Illustrated Christmas Ghost Story: The Mistletoe Bride

For this year’s first festive tale we visited Bramshill House in Hampshire for the tale of the Mistletoe Bride. The house is rumoured to be the most haunted in Britain, with a whopping 14 resident ghosts! These include a Green Man, a Knight in Armour, a Tennis Player and a Ghostly child. If you check out the video I cover all fourteen of them!

The focus of our story today, however, is on The White Woman. This ghost is said to haunt the Fleur de Lys room and harbours a particularly tragic tale. One set at, and often recited during, Christmas time. Read on for a festive fright to get you in the Christmas spirit for, well, Christmas spirits!
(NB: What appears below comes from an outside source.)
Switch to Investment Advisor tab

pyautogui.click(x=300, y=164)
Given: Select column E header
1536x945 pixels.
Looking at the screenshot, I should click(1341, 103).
Ghost Stories at Christmas 

The tradition of telling ghost stories on Christmas Eve was a hugely popular one during the 18th century. A newly formed middle class with extra time on their hands would need a way to pass dark, cold nights. Nights where anything could be imagined to lurk in the corners of fire lit rooms. Nights where all the family are gathered around the fireplace for warmth. Dicken’s ‘The Christmas Carol’ is clearly the most popular of these festive tales. Another author of note is M. R. James whose tradition of Christmas Eve storytelling at Kings College is a famous one. As are his tales, such as “Whistle and I’ll Come to you My Lad”. 

The Misteltoe Bough

This tale begins in Christmas 1727. Anne Cope has just married Hugh Bethell of Yorkshire. Anne is the eldest daughter of John Cope of the aforementioned Bramshill House. After celebrations drew to a close, and before retiring, Anne proposes a game of Hide and Seek. Her guests permit her a five minute head start after which they will hunt for the new bride in her hiding place. Minutes pass and the bride is deemed to be quite the champion. Hours passed and the guests grow concerned. There is neither head nor hair of the bride to be found. Hours turn to days, days to years. Rumours spread that the bride regretted her marriage to Hugh immediately. That she ran away rather than face a life with him. Hugh, however, never gave up on the search for his bride.

We now fast forward to fifty years since the mystery of the vanishing bride on Christmas Day. Hugh is searching the house, as he often did, for clues to her disappearance. He finds himself in the attic. Hugh taps an oak panel that revels a previously unseen door. Through the secret entrance lies a chest. Within the chest, the answer to the mystery. A grisly sight! A skeleton, wearing a wedding dress and clutching a bouquet of mistletoe. Inside the lid, the scratch marks of a poor soul attempting to escape her claustrophobic tomb.

It is said today that Anne’s ghost walks the Fleur de Lys room of Bramshill House at night. Hugh is believed to be responsible for another spirit. That of a man, glimpsed staring at the chest where his bride had remained so close to him all those years.

Points of Contest

There are a few debated points within the story’s claim to authenticity. Beyond the obvious as to whether or not ghosts exist, that is! The story is associated with a number of stately homes in the UK although Bramshill House is the one deemed to be most credible. Although it is said that the chest that stands in the hall today is not the one from the story, the original best having been removed by an earlier owner of the house. 

It is also said that the tragic tale did not actually happen to Anne Cope or within the house at all. In fact, it is said that the ghost arrived to the house with the chest itself. The story of an entombed bride true but having already happened. The theory is that the tale pertains to Genevre Orsini, an Italian woman from a well to do family. Genevre too married her beloved in 1727, as Anne and Hugh did.  It is said that after Genevre died encased within the chest the chest was sold to an English man and brought to Bramshill. The ghost of The White Woman in this case is thought to be that of Genevre herself.